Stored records
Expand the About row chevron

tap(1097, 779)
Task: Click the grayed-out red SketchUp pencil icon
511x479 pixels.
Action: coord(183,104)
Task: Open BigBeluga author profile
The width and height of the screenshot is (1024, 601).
==
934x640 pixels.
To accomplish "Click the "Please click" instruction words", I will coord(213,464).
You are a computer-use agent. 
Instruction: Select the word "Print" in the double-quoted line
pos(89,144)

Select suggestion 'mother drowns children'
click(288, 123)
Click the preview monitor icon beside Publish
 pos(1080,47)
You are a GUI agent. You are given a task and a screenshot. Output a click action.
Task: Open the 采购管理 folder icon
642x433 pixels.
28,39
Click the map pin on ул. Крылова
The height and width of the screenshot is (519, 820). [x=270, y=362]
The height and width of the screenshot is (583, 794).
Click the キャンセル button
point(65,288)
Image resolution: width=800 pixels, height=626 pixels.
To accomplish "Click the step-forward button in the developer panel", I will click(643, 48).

*What is needed*.
Wherever "will" appears in a line of the entries, copy that line.

*Written answer*.
To accomplish "Click the "Please click" instruction words", I will coord(213,464).
To accomplish "Click the step-forward button in the developer panel", I will click(643, 48).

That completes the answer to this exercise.